_Task description:_ The goal is to restate all of the records below word for word.

_Dataset records:_
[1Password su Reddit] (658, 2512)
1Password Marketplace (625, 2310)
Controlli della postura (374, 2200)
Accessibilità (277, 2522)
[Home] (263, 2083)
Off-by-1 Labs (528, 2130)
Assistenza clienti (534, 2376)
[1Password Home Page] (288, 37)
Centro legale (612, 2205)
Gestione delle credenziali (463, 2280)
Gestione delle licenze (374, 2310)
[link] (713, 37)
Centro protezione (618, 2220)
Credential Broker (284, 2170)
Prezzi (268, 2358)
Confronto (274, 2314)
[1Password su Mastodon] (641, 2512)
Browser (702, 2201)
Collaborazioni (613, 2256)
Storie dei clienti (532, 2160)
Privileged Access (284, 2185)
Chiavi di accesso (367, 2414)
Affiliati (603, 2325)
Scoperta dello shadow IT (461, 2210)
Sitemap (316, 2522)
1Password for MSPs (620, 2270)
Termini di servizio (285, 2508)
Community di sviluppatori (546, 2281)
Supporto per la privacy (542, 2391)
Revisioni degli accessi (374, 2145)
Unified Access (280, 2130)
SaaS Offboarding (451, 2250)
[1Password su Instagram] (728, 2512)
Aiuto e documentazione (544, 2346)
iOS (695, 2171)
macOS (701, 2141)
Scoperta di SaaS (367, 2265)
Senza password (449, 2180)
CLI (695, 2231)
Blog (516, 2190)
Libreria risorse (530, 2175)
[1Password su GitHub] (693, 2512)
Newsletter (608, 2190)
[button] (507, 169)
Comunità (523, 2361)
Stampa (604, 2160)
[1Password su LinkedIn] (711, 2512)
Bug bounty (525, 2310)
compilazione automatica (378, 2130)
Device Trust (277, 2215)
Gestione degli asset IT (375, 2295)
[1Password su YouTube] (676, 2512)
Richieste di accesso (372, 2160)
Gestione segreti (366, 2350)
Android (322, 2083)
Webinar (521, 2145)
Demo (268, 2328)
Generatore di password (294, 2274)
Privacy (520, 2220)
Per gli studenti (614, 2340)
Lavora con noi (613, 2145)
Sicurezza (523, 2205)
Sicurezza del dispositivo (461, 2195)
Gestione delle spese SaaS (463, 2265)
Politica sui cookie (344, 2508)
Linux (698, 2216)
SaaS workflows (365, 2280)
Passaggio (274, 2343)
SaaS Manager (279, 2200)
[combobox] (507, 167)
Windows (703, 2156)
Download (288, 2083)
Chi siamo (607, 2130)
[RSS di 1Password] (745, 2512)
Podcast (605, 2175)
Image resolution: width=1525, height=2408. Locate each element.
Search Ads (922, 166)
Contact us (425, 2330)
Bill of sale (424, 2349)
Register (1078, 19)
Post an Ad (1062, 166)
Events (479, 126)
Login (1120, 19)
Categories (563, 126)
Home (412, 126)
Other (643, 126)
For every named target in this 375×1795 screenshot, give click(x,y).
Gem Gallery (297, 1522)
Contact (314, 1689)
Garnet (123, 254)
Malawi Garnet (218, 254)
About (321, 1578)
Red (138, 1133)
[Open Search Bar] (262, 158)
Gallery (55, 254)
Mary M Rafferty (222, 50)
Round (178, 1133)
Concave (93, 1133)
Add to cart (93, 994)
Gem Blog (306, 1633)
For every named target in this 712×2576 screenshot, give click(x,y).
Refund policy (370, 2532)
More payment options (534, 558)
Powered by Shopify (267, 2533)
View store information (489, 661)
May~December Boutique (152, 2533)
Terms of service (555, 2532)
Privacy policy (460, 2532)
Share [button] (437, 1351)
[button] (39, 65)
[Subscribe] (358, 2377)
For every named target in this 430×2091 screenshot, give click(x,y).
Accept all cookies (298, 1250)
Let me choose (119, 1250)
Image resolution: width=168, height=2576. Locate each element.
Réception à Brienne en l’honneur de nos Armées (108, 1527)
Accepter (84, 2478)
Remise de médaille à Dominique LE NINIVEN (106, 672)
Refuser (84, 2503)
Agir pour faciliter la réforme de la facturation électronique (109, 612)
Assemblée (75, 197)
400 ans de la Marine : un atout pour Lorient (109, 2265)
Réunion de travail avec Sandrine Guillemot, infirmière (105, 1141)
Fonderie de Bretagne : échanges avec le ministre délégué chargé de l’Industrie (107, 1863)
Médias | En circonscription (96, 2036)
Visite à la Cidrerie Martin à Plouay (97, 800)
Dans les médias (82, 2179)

_Output for this exercise:_
[1Password su Reddit] (658, 2512)
1Password Marketplace (625, 2310)
Controlli della postura (374, 2200)
Accessibilità (277, 2522)
[Home] (263, 2083)
Off-by-1 Labs (528, 2130)
Assistenza clienti (534, 2376)
[1Password Home Page] (288, 37)
Centro legale (612, 2205)
Gestione delle credenziali (463, 2280)
Gestione delle licenze (374, 2310)
[link] (713, 37)
Centro protezione (618, 2220)
Credential Broker (284, 2170)
Prezzi (268, 2358)
Confronto (274, 2314)
[1Password su Mastodon] (641, 2512)
Browser (702, 2201)
Collaborazioni (613, 2256)
Storie dei clienti (532, 2160)
Privileged Access (284, 2185)
Chiavi di accesso (367, 2414)
Affiliati (603, 2325)
Scoperta dello shadow IT (461, 2210)
Sitemap (316, 2522)
1Password for MSPs (620, 2270)
Termini di servizio (285, 2508)
Community di sviluppatori (546, 2281)
Supporto per la privacy (542, 2391)
Revisioni degli accessi (374, 2145)
Unified Access (280, 2130)
SaaS Offboarding (451, 2250)
[1Password su Instagram] (728, 2512)
Aiuto e documentazione (544, 2346)
iOS (695, 2171)
macOS (701, 2141)
Scoperta di SaaS (367, 2265)
Senza password (449, 2180)
CLI (695, 2231)
Blog (516, 2190)
Libreria risorse (530, 2175)
[1Password su GitHub] (693, 2512)
Newsletter (608, 2190)
[button] (507, 169)
Comunità (523, 2361)
Stampa (604, 2160)
[1Password su LinkedIn] (711, 2512)
Bug bounty (525, 2310)
compilazione automatica (378, 2130)
Device Trust (277, 2215)
Gestione degli asset IT (375, 2295)
[1Password su YouTube] (676, 2512)
Richieste di accesso (372, 2160)
Gestione segreti (366, 2350)
Android (322, 2083)
Webinar (521, 2145)
Demo (268, 2328)
Generatore di password (294, 2274)
Privacy (520, 2220)
Per gli studenti (614, 2340)
Lavora con noi (613, 2145)
Sicurezza (523, 2205)
Sicurezza del dispositivo (461, 2195)
Gestione delle spese SaaS (463, 2265)
Politica sui cookie (344, 2508)
Linux (698, 2216)
SaaS workflows (365, 2280)
Passaggio (274, 2343)
SaaS Manager (279, 2200)
[combobox] (507, 167)
Windows (703, 2156)
Download (288, 2083)
Chi siamo (607, 2130)
[RSS di 1Password] (745, 2512)
Podcast (605, 2175)
Image resolution: width=1525, height=2408. Locate each element.
Search Ads (922, 166)
Contact us (425, 2330)
Bill of sale (424, 2349)
Register (1078, 19)
Post an Ad (1062, 166)
Events (479, 126)
Login (1120, 19)
Categories (563, 126)
Home (412, 126)
Other (643, 126)
For every named target in this 375×1795 screenshot, give click(x,y).
Gem Gallery (297, 1522)
Contact (314, 1689)
Garnet (123, 254)
Malawi Garnet (218, 254)
About (321, 1578)
Red (138, 1133)
[Open Search Bar] (262, 158)
Gallery (55, 254)
Mary M Rafferty (222, 50)
Round (178, 1133)
Concave (93, 1133)
Add to cart (93, 994)
Gem Blog (306, 1633)
For every named target in this 712×2576 screenshot, give click(x,y).
Refund policy (370, 2532)
More payment options (534, 558)
Powered by Shopify (267, 2533)
View store information (489, 661)
May~December Boutique (152, 2533)
Terms of service (555, 2532)
Privacy policy (460, 2532)
Share [button] (437, 1351)
[button] (39, 65)
[Subscribe] (358, 2377)
For every named target in this 430×2091 screenshot, give click(x,y).
Accept all cookies (298, 1250)
Let me choose (119, 1250)
Image resolution: width=168, height=2576. Locate each element.
Réception à Brienne en l’honneur de nos Armées (108, 1527)
Accepter (84, 2478)
Remise de médaille à Dominique LE NINIVEN (106, 672)
Refuser (84, 2503)
Agir pour faciliter la réforme de la facturation électronique (109, 612)
Assemblée (75, 197)
400 ans de la Marine : un atout pour Lorient (109, 2265)
Réunion de travail avec Sandrine Guillemot, infirmière (105, 1141)
Fonderie de Bretagne : échanges avec le ministre délégué chargé de l’Industrie (107, 1863)
Médias | En circonscription (96, 2036)
Visite à la Cidrerie Martin à Plouay (97, 800)
Dans les médias (82, 2179)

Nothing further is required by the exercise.